Using health insurance plans to pay for routine office-based or outpatient care actually costs you much more than if you had paid for these services yourself. You know that’s true since the health insurance industry makes fat profits every year from unnecessary coverage.
- 2/3 of all the healthcare delivered annually in the U.S. is generally affordable routine office-based or outpatient care.
- Outside of healthcare almost no other form of insurance covers small or generally affordable routine expenses. Does your car insurance cover oil changes?
- Yet, the health insurance industry covers small and generally affordable routine care services. Why? Because it’s very profitable for them
- To control access to generally affordable routine medical services health plans have created a gigantic and inefficient administration system that wastes some $840 billion dollars annually.
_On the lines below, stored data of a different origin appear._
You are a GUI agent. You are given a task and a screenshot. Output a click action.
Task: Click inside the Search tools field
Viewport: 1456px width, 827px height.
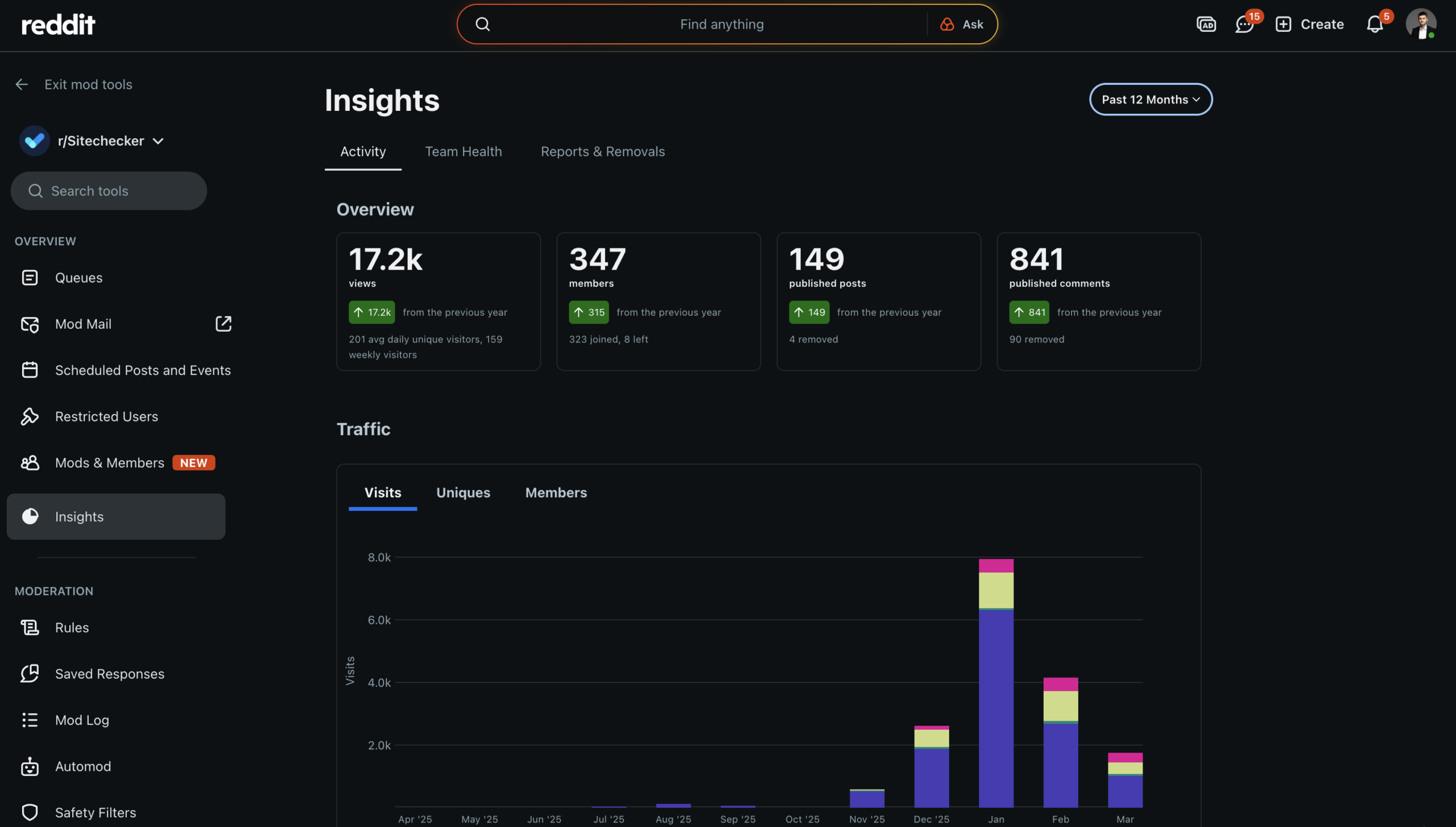[108, 191]
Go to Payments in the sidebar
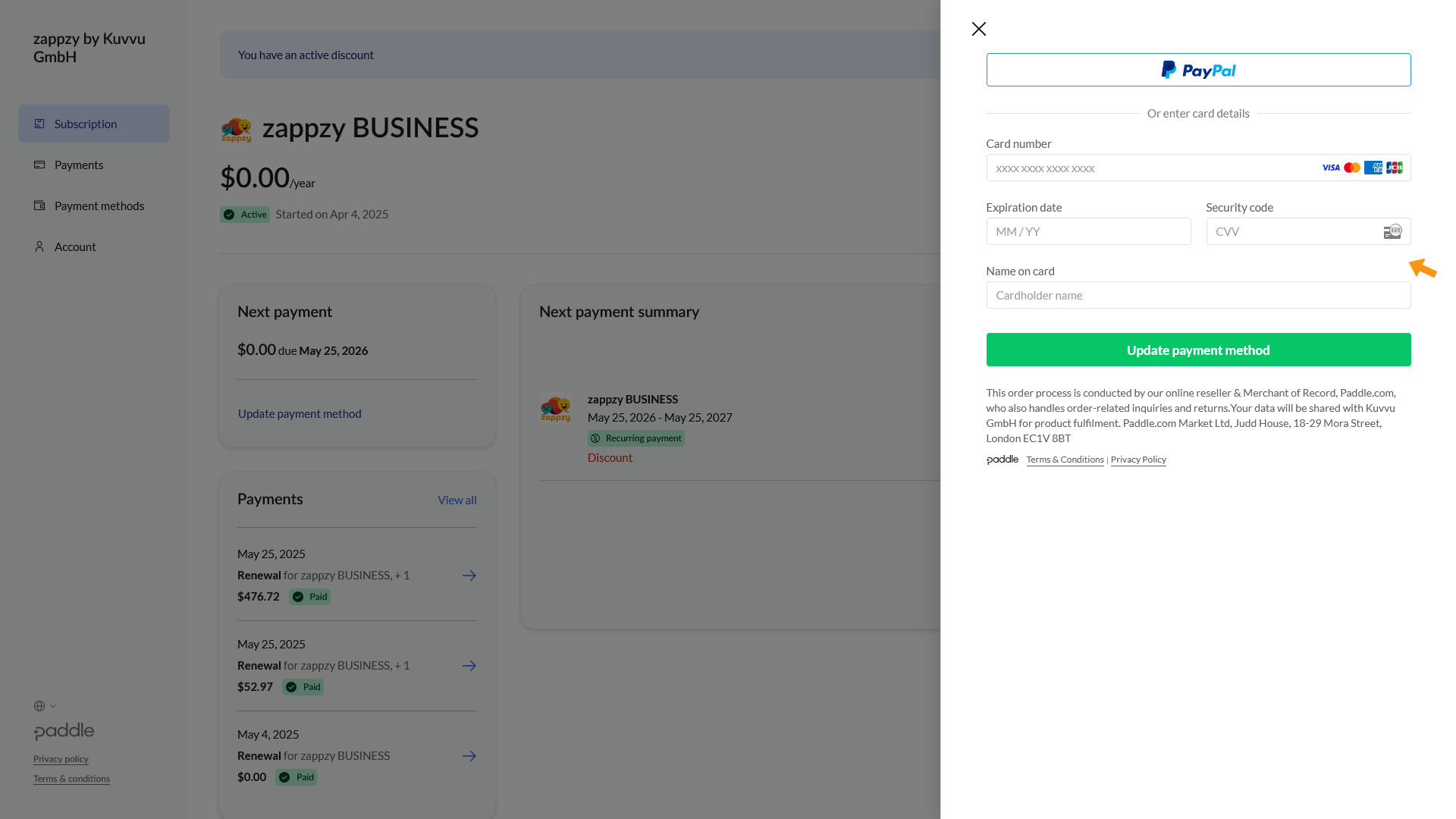 [79, 165]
These costs are simply passed on to you and your doctors
- Physician practice overhead has been driven to 70 percent by health plans to meet their burdensome administrative demands
- In order to profit at the expense of patients and doctors health plans have created inumerable barriers to the access of routine care
- Barriers to access that include exclusions for pre-existing conditions and so-called non-covered services, arbitrary provider networks, one-sided contracts with physicians, inconvenient enrollment periods and authorizations for care that are typically determined by a non-medical third party intermediary working for the health plan
- Out-of-pocket costs that are passed on to patients and increase every year. In addition to plan costs there are copays and deductibles – most millennials never meet their deductibles so they usually pay for their routine care and the “privilege” of having a health plan
- Physician workloads have increased considerably and contributed to an increase in physician burnout – physicians are now much more selective about which plans they sign up with including Medicare and Medicaid
- Stripped healthcare decision-making autonomy from both patients and doctors
Self pay for routine care expenses is usually far cheaper in the long run than dealing with plan costs, deductibles, copays, non-covered services and insurance-based rules. To cover the low possibility of a major medical or catastrophic event you can consider high deductible or catastrophic plans.